Capturing the extent of these forms of violence faces both technical and cultural obstacles, as regards general limitations of comparative crime statistics and different understanding on what is to be considered “unlawful” death. In order to enhance the understanding of lethal violence patterns, more efforts should be paid in the recording and classification of the circumstances related to killings, such as, for example, a detailed description of the act/event, the alleged motives for the act, the characteristics of the perpetrator and the victim. The accuracy in the collection of this information is crucial in terms of analysis and policy making at both national and international levels.

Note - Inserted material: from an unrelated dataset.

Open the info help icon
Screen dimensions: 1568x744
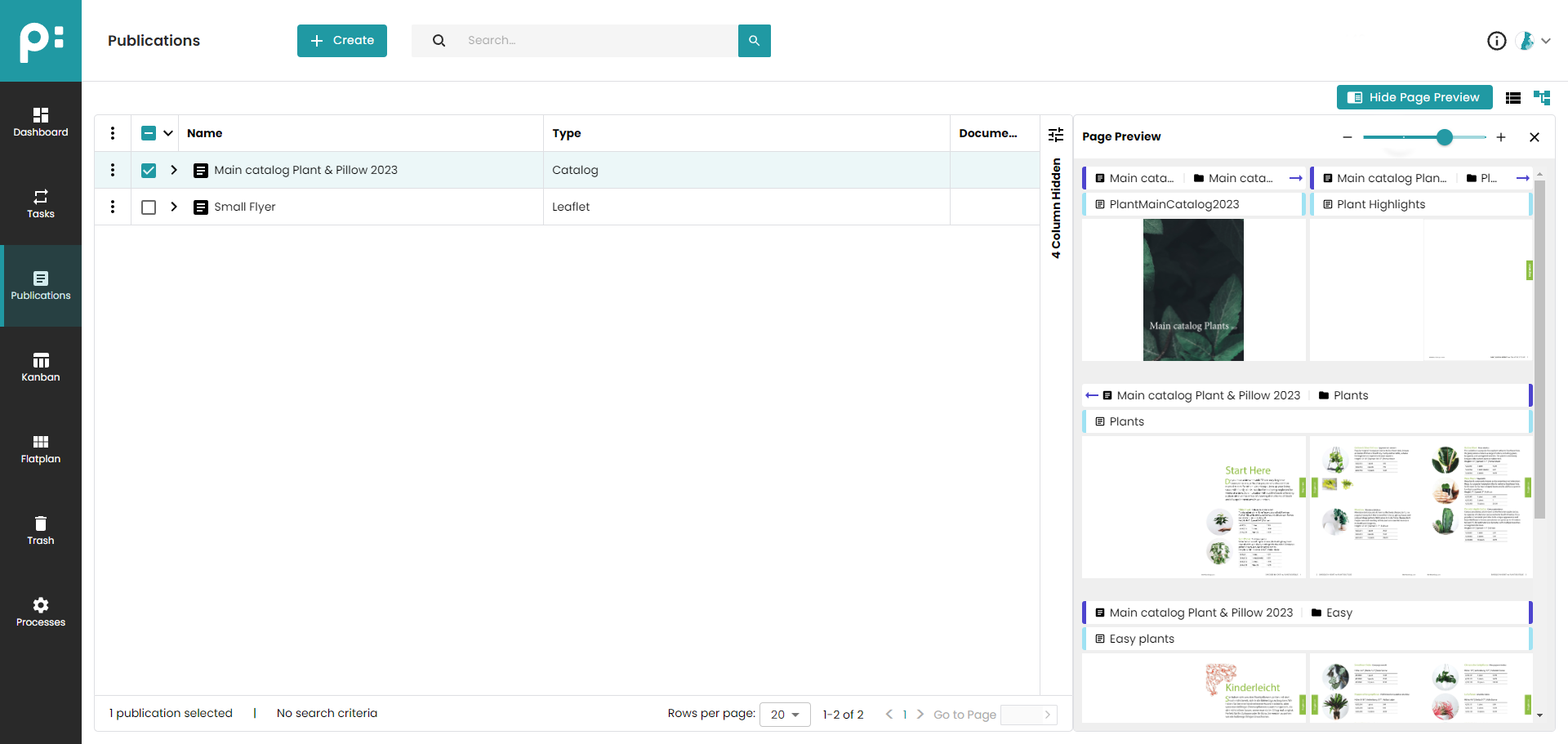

Indeed, as stated by the UNODC/UNECE Task Force on Crime Classification (2011, p. 12), “a crime classification at international level, under the principle of exhaustiveness, should cover all possible acts or events that could carry criminal responsibility and sanctions anywhere in the world.” Therefore, it would be challenging to understand how to provide an unique interpretation of “honor” killings, dowry deaths, or killing of witches, which in some parts of the world do not imply criminal responsibility and do not carry sanctions.